Just how effective the use of text messaging is to a campaign will not be known until after November, according to analysts, who said that research, to determine whether those who receive text messages from a particular candidate are more likely to vote for him, is in progress.
Even so, Neil Strother, an analyst who covers mobile marketing and media for Jupiter Research, said that studies into the success of text messages that market consumer goods directly to people's cell phones, show that people respond positively if they are messaged about something that's important to them.
"People do respond to text messages if it's something they care about and is relevant -- and this could go for products and candidates," said Strother.
"But the difference between [a text making someone go out and] buy a Subway sandwich, and eventually voting for a candidate, is big," said Strother. "We'll have to wait and see on the political side how [text messaging] pans out."
Strother, who is still waiting for his text message from the Obama campaign more than three days later, says making sure the technology is up to snuff is important for a campaign eager to identify itself as tech savvy.

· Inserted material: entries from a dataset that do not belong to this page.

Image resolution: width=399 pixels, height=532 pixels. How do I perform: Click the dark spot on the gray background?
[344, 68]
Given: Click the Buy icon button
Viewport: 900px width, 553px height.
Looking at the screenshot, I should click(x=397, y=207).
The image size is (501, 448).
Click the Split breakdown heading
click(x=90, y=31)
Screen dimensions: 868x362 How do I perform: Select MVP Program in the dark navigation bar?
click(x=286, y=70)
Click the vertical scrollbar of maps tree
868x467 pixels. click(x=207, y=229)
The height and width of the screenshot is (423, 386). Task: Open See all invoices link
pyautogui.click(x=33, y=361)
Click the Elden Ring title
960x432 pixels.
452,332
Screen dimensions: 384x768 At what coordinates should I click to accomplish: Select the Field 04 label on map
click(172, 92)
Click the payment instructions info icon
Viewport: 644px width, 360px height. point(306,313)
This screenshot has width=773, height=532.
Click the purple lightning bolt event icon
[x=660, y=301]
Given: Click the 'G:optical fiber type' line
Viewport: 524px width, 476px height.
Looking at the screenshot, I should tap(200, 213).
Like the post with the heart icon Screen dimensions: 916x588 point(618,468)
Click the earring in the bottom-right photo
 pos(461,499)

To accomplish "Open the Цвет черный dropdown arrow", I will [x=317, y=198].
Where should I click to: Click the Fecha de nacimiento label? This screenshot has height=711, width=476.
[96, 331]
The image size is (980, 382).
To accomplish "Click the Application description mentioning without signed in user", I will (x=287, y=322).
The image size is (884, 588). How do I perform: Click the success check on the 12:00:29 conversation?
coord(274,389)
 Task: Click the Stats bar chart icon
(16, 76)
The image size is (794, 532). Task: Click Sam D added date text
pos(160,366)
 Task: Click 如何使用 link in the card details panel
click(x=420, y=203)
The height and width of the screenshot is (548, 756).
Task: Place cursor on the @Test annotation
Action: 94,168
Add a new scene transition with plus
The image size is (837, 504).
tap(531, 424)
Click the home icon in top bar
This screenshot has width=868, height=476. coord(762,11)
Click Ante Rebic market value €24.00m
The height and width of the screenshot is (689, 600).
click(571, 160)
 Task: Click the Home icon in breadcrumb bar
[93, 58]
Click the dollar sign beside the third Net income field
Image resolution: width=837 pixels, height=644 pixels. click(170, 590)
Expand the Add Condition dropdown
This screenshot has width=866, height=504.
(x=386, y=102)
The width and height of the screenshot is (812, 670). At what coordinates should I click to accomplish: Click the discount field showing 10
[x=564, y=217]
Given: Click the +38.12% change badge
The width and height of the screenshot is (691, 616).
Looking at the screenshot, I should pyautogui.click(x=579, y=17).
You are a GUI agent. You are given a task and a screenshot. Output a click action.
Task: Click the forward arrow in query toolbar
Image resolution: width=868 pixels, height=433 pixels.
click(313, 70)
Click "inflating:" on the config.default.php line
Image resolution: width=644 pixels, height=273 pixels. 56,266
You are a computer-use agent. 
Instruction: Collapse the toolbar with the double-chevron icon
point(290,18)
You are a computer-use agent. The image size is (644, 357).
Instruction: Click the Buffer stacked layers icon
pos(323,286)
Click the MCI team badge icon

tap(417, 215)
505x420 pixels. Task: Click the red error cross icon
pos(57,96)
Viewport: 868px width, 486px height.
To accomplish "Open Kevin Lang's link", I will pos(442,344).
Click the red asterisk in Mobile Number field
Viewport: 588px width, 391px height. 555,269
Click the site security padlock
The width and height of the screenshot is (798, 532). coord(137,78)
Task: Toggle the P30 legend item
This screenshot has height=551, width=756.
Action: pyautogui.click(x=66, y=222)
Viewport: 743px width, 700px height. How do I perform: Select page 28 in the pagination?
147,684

"I was disappointed," said Strother of his missing message. "Here was a chance for a campaign to look impressive in the high tech world, and they failed, for whatever reason."
But the opportunities to reach people through future texts -- provided they're done right -- are undeniably huge.
Shapiro said the campaign already has a system in place that allows it to text message people only in a certain area to inform them of an event or issue relevant to their specific location.
"[The campaign] can capitalize from here on out," said Strother. "Texting is a way to rally the troops and stay connected."